Kanaat bitmeyen bir hazinedir! Kanaat duygusuna sahip bahtiyar dünyanın en zenginidir. Kanaat, elde olana razı olup, ihtiyaçları en asgari ölçüde karşılayarak mevcut imkânlarıyla yetinmektir. Kanaat ehli kimseler, başkalarının sahip olduğu nimetlere asla göz dikmezler. Hırs, tamahkarlık ve ebedi yaşayacakmış gibi hislere kapılmadan iman huzuru içerisinde hayatlarını sürdürmeye çalışırlar. Kanaat, Yüce Allah’ın insana bahşettiği başlı başına büyük bir nimettir. İslam dininde helal bir kazanca ulaşmak için meşru dairede kalmak şartıyla çalışmaya teşvik edilmekle birlikte, ele geçene razı olmak, başkalarına muhtaç olmamak için gayret etmek asıl istenen şeydir. Böyle bir huzura kavuşan kişi; gönül ve mide selametinin getirdiği daimi bir şükür halini de yakalamış olacaktır. Bu bakış açısına sahip ve her şeyi Rabbinin takdirine bağlayan mümin, kimsenin malında gözü olmaz, olabildiğince Allah’tan başka kimseden bir şey istemez ve kimseye el açmaz. Tam hürriyet ve şeref içerisinde hayatını yaşar. Bu şeref sayesinde insan, hem Allah’ın hem de kulların muhabbetini/sevgisini kazanır. Sehl b. Sa’d‘ın (radiyallahu anhu) rivayet ettiğine göre Resulullah’a (sallallahu aleyhi ve sellem) bir kişi geldi ve: “Ya Resulullah! Yaptığım zaman hem Allah’ın hem de insanların beni seveceği bir iş söyle” dedi. Efendimiz (sallallahu aleyhi ve sellem) “Dünya ve dünyalıklara rağbet etme/göz dikme ki; Allah seni sevsin. İnsanların elinde olanlara göz dikme, insanlar da seni sevsin” buyurdu.
Kanaat sadece fakirlere has bir şey değildir. Belki bu konuyu en fazla hayatına yansıtması gerekenler zenginlerdir. Çünkü mal artıkça beraberinde mal sevgisi, hırs ve tamahkarlıkta artmaktadır. İnsan, hayatı boyunca kendisine yetecek bir malı elde etse bile, bununla yetinmeyerek daha fazlasını isteyebilir.

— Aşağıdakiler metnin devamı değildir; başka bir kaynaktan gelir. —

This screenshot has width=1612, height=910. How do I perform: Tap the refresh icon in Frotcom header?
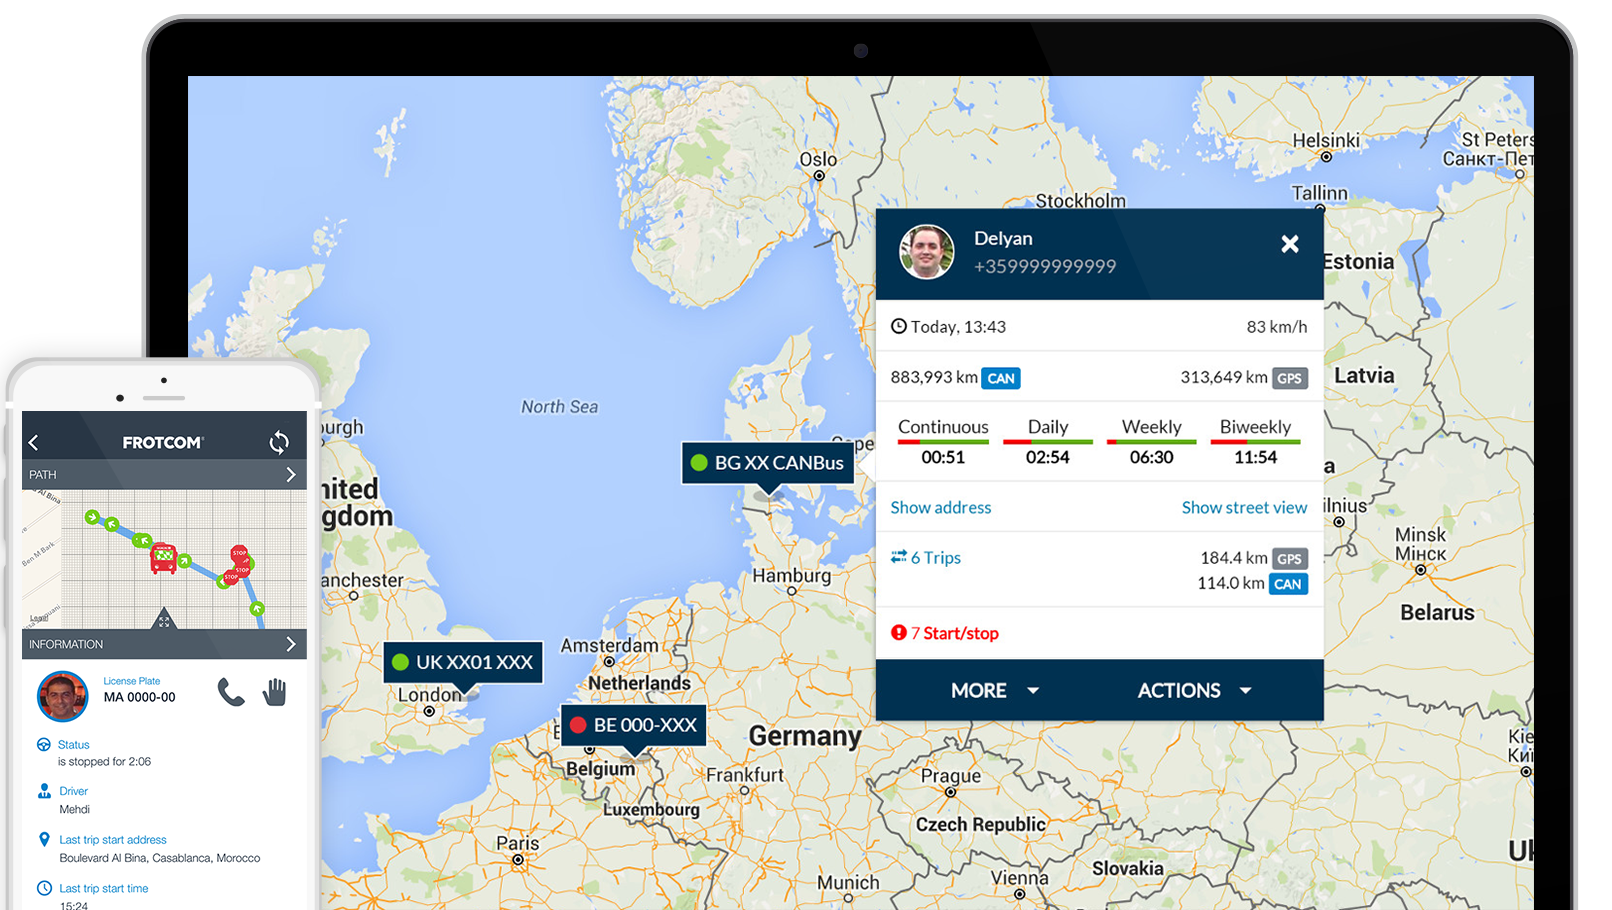(x=279, y=442)
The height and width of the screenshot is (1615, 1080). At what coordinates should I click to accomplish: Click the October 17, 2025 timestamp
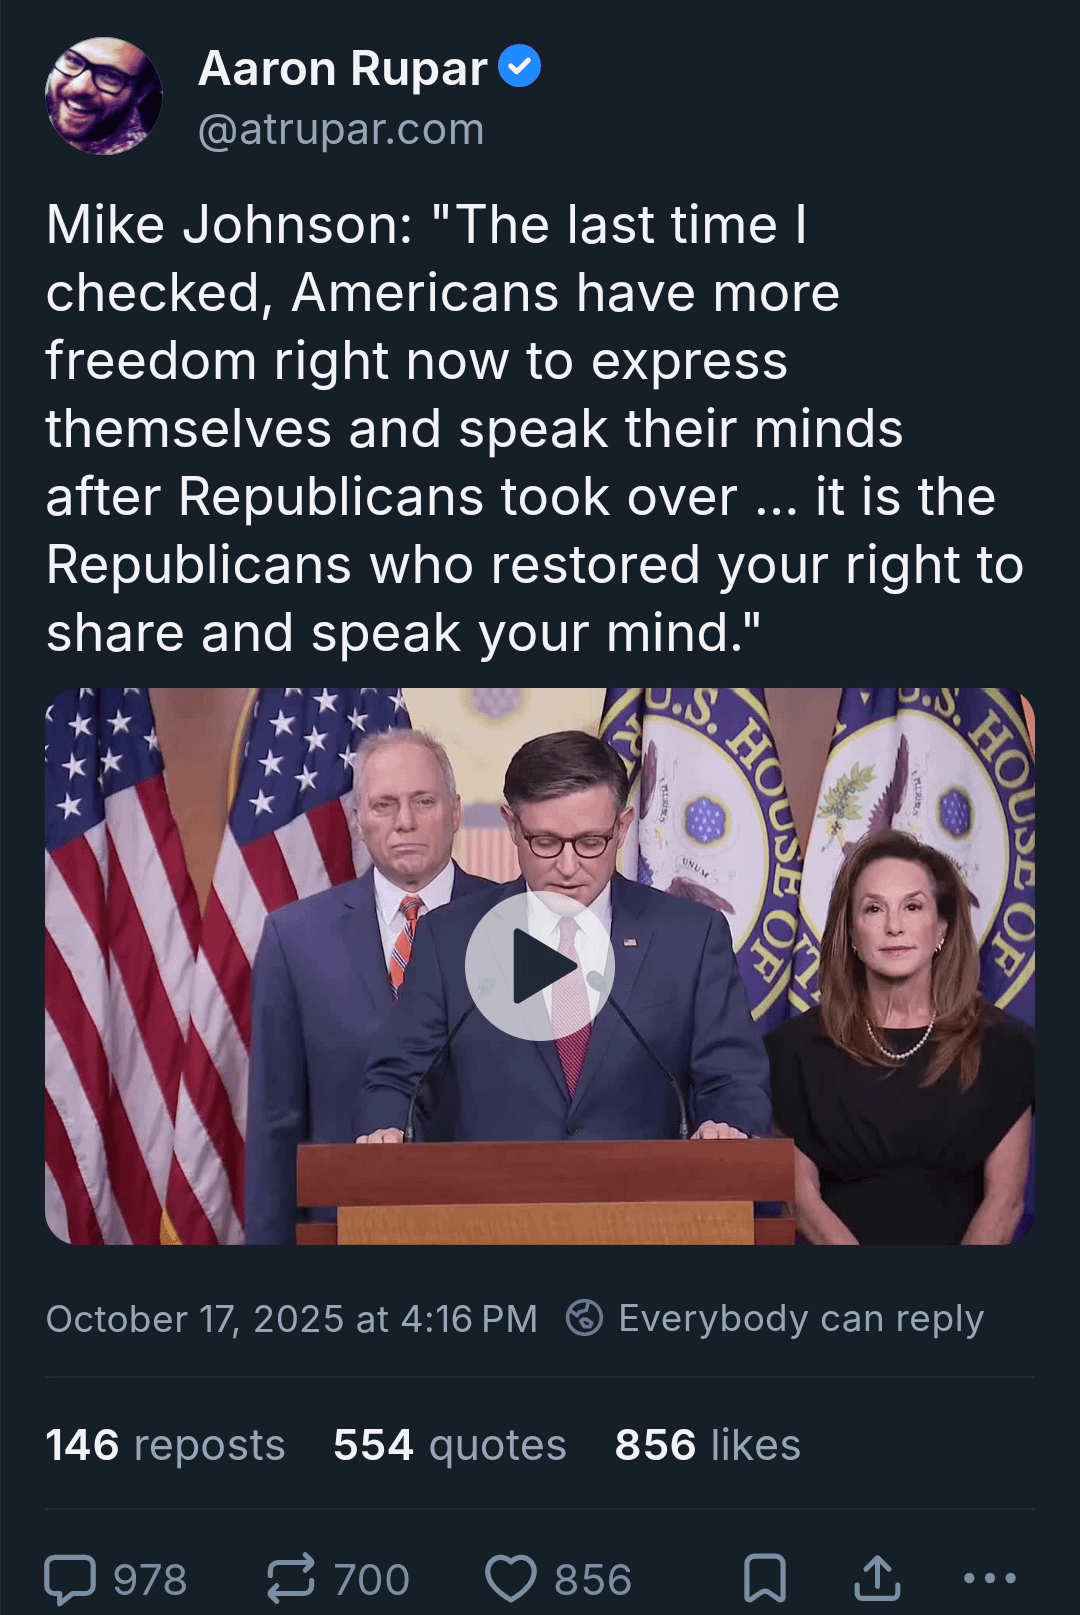(x=291, y=1319)
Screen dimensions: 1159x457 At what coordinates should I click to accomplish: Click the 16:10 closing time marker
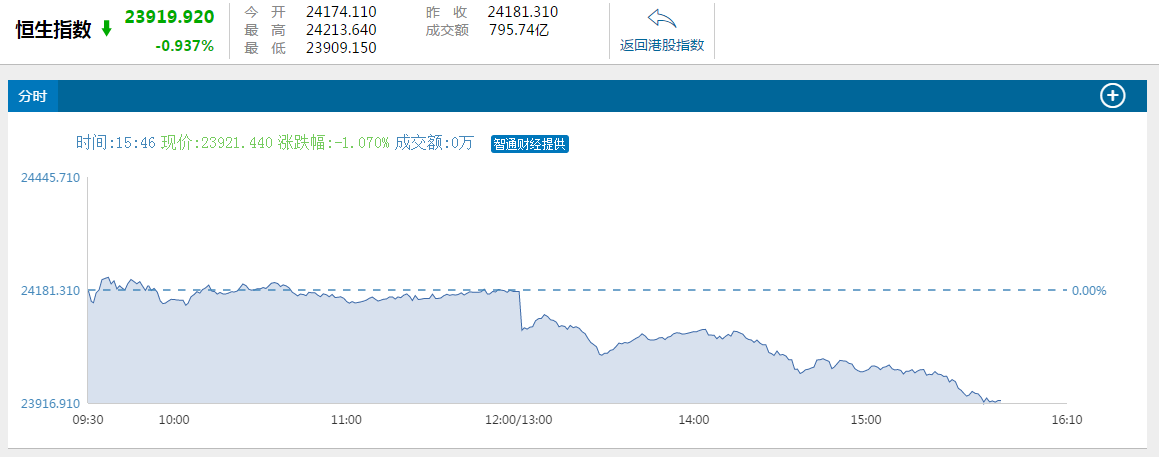coord(1067,420)
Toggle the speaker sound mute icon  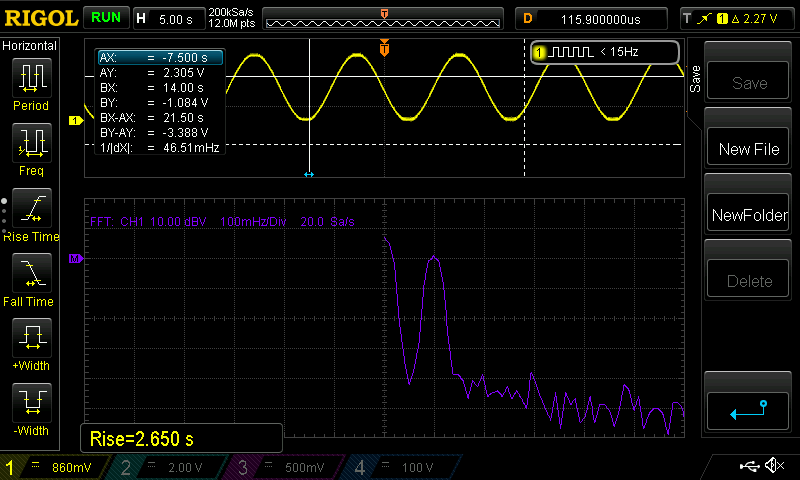(774, 466)
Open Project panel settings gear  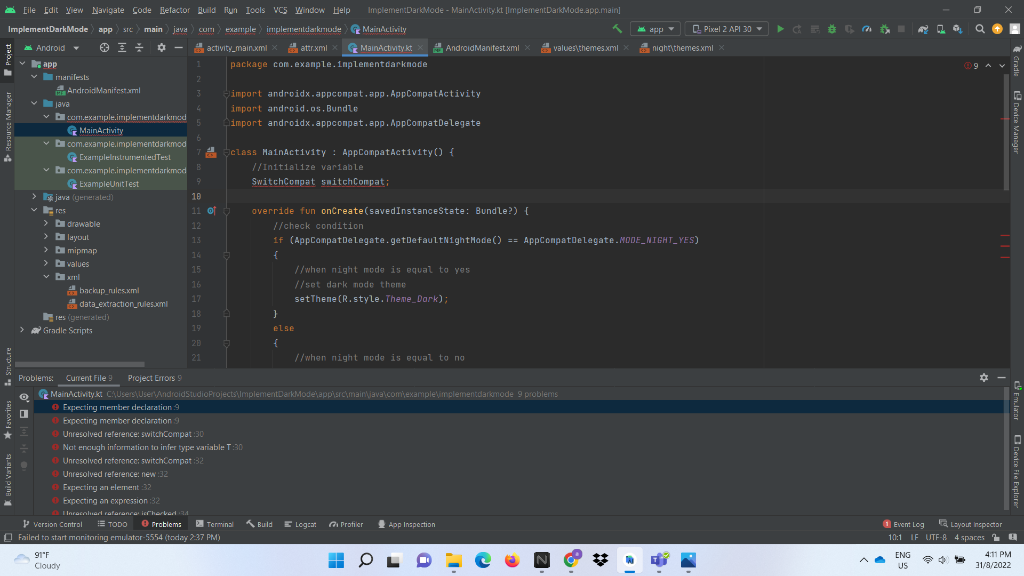(161, 47)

Mal sevgisi, bir kulun en fazla imtihan edildiği sevgilerin başında gelmektedir. Her şeyde olduğu gibi; bu konuda da Efendimiz (sallallahu aleyhi ve sellem) çok önemli bir hatırlatma yapmaktadır: “İnsanoğlunun bir vadi dolusu altını olsa, bir vadi daha ister. Onun ağzını topraktan başka bir şey doldurmaz. Ancak Allah, tövbe edenlerin tövbesini kabul eder.” (Buhari, Rikak, 10) Bundan dolayıdır ki kişinin; körü körüne mal hırsına duçar olması, sahip olduğu zenginliğini gözüne az gösterir ve böylece o kişinin kendi malından hakkıyla istifade etmesine engel olur. Ebu Hüreyre’den (radiyallahu anhu) rivayet edildiğine göre Allah Resulü (sallallahu aleyhi ve sellem) şöyle buyurmuştur. “Gerçek zenginlik, mal çokluğu değil, gönül zenginliğidir.” (Buhari, Rikak, 15; Müslim, Zekat, 130) Yaşadığımız dünya şartlarında bu duyguya ne kadar da ihtiyacımız vardır. Yeryüzündeki bütün savaşların, kavgaların ve sorunların temelinde, insanların gözlerinin bir türlü doymaması yatmaktadır. Dünyanın bir ucundan gelip diğer ucundaki insanları rahatsız etmek ve onları yerinden ve yurdundan etmenin nedenlerinden biri de; kanaat duygusunun zayıflığı olarak ifade edebiliriz. Kanaat duygusu aslında güçlü bir imanın da göstergesidir. Yeryüzünün, gökyüzünün, gece ve gündüzün Rabbi olan Yüce Allah’ın rahmet hazinlerine göz dikmek, ihtiyacımızı ve arzumuzu ona arz etmek bir şeref ve izzettir. Şükür ehli olmak ve şükrün lezzetini kalbinde hissetmek müminlerin kârıdır. Midesi için değil; imanı için yaşamak erdemini gösteren kişiler; şahsiyetini iman kalıbına yerleştirmiş aziz kişilerdir.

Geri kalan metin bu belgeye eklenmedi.